For instance, Needham Bank's Gordon realized via invoices that his team was using multiple backup tools, including Symantec Backup Exec and Veeam. "They provide the same functionality and we only need one," he says, adding they settled on Backup Exec.
"CTOs need to have invoices come across their desk, be responsible for billing and be cognizant of application costs," he says. "It's very easy for an organization to spend money on two or three products that do the same thing." In addition to the support issues, this can mean the enterprise can't claim the vendor's licensing discount for multiple seats.
Gordon says he's fortunate to be in the highly regulated financial industry because it forces him to keep tight control over his application portfolio. But even in the span of a year, application sprawl or abandonment can occur.
"We'll suspect an application is going unused and log in to see that it has had 400 patches pending a reboot and all the services have stopped. Yet no one has called looking for the application," he says. Luckily, once unused applications are retired, because the environment is virtualized, all underlying resources, including CPU and storage, can be immediately absorbed back into the shared enterprise pool.

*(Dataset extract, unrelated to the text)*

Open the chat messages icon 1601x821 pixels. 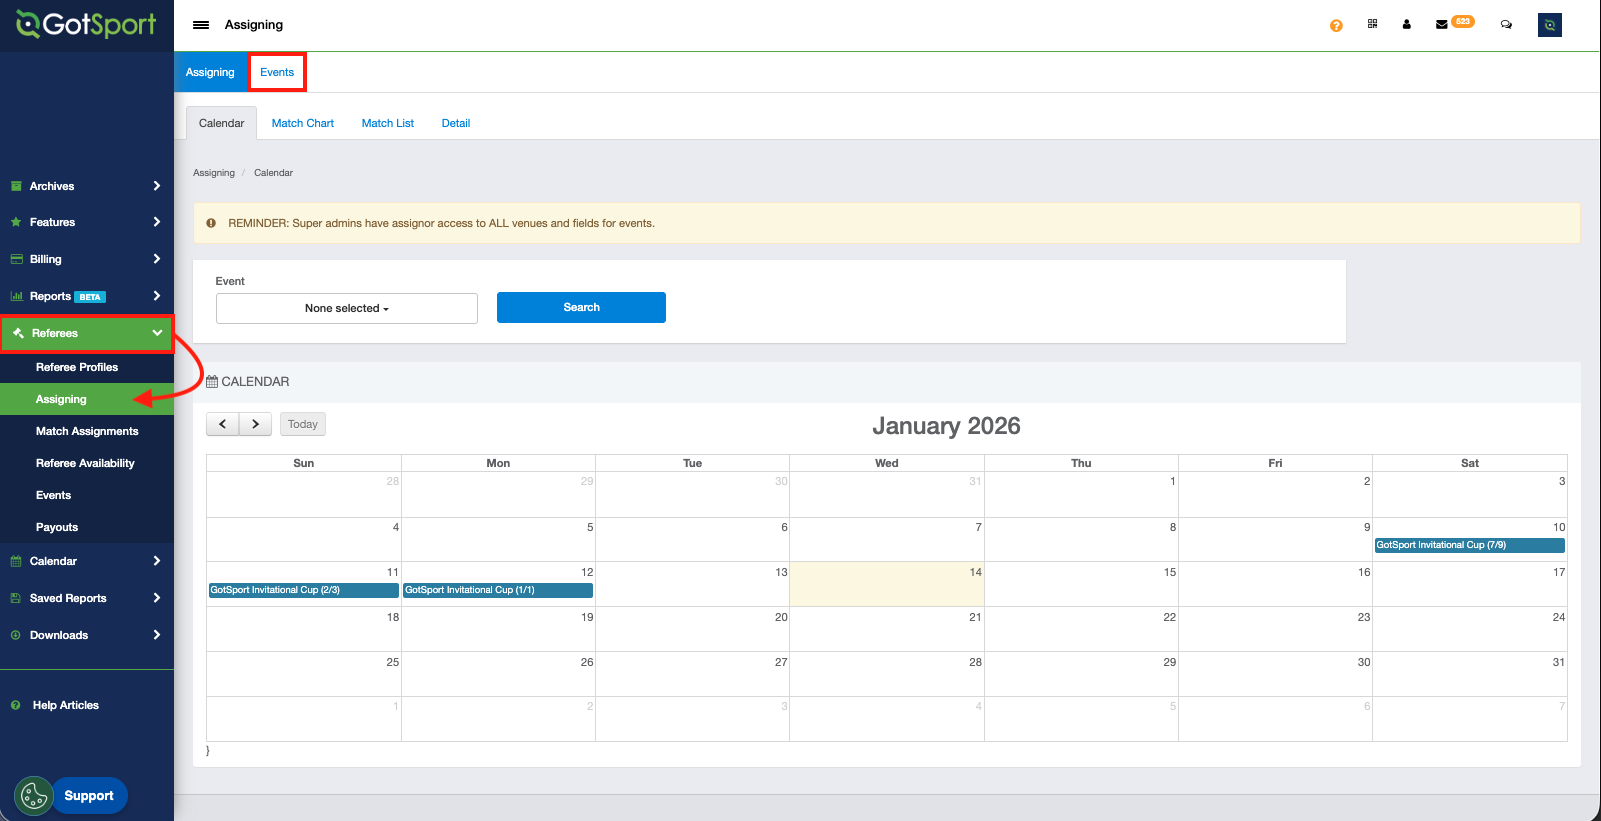(1506, 25)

Invoices don't show everything, though, as Gordon found. His employees were using a freeware PDF creator. However, adware started to creep in and degrade the user experience. He explained the performance degradation and the security risk to company executives and received the go-ahead to purchase a licensed software package that does the same thing.
In most cases, AMAG Pharmaceuticals' McBride says, his users will approach him about buying and replacing applications. But as a safety net, he does receive invoices for review and has a close relationship with accounts payable.
If he spots or is alerted to an application he wasn't aware of, he approaches the user or department and suggests that they go through IT to improve the application experience. Benefits of doing business with IT include single sign-on (because IT adds approved apps to its Okta identity-management system), backups on Google Drive to easily save data and IT will often find a corresponding iOS app for simplified mobile access. These carrots, he says, make it compelling to work with IT instead of going around them.
He also doesn't consider applications an all-or-nothing proposition. Sometimes he can enable a department to keep an app, but after evaluating actual usage, reduce the number of seats. "If only two people ever log in, we don't need licensing for 20 seats," he says.
Gordon agrees that IT has to get creative in dealing with application portfolio bloat. He says something as simple as asking marketing if they need a specific font license for a limited time only, or if it's truly required in perpetuity, can save money and storage space.
But he adds there are some battles you just can't win. "Everybody has different ways to do the same thing. Even though we spot inefficiencies, in the end it's not our place to manage other people's productivity. We just have to protect the data going into and coming out of those apps," he says.